Categorizing Killing Joke has never been easy. They sound like they should be an electronic music band, with spacious beats and future pop song structures, but then they add in guitar which sounds like a lighter version of Amebix, and a distinctly sweet-sour male vocal that gives the music an expansive mood and lightens the sometimes intense distortion on the guitars. They augment this with atmospheric keyboards and a throbbing, pulsing aggro-pop bass groove.
On MMXII, the band get closer to their roots in early electro and British techno pop, using melody to lead the otherwise unstoppable fusion of industrial, pop, punk and rock that they wrap into a final product that is both passionate and furious. While this is no way a metal band, Killing Joke has influenced a good many metal bands because it shares a similar mood: mythological, metaphorical, distanced from the human and yet emotional in the sense of someone watching a lovely mountainside burn in a drought.

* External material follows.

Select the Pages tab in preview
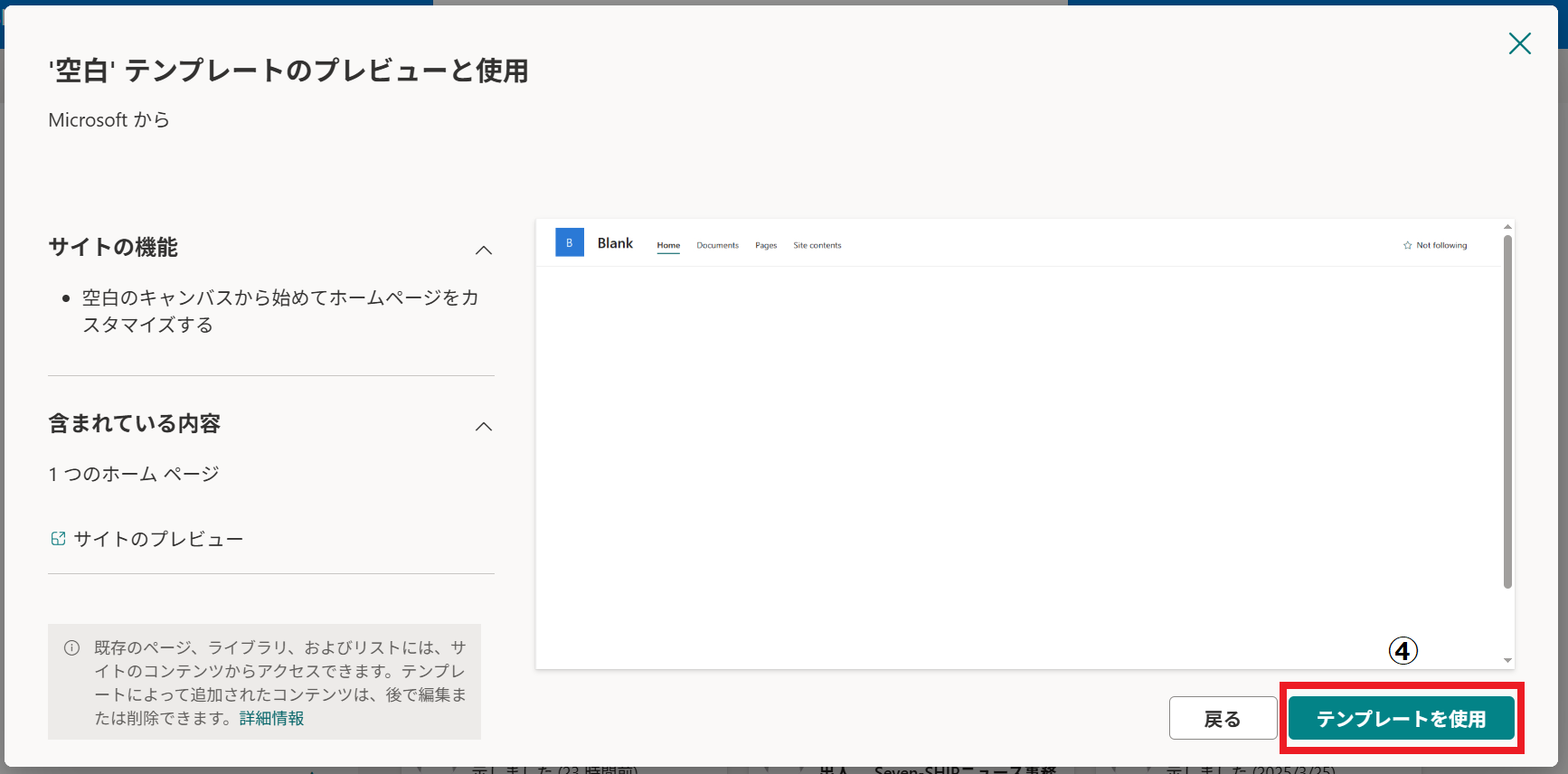Image resolution: width=1568 pixels, height=774 pixels. click(x=766, y=245)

As fierce critics of the modern life and its favorite crutches, Killing Joke also have a mood that is more punk than the most righteously self-proclaimed punk. This gives the music a surging quality, between a contemplative Britpop melancholy and harmony, and a driving rage during which the vocals distort to the edge of black or death metal territory. The result is an enclosing wall of sound that catches the listener in its emotion.
MMXII presents an amazingly consistent package. While songs are generally verse-chorus with strategic breaks, and cycle around to circular structures that repeat with changes, they are not consistent and each one has a different set of moods. Like actors playing a role in the drama of the album, each seems like a shard of the glass face reflecting the true experience of this album, which is both elaborate and brilliantly compelling.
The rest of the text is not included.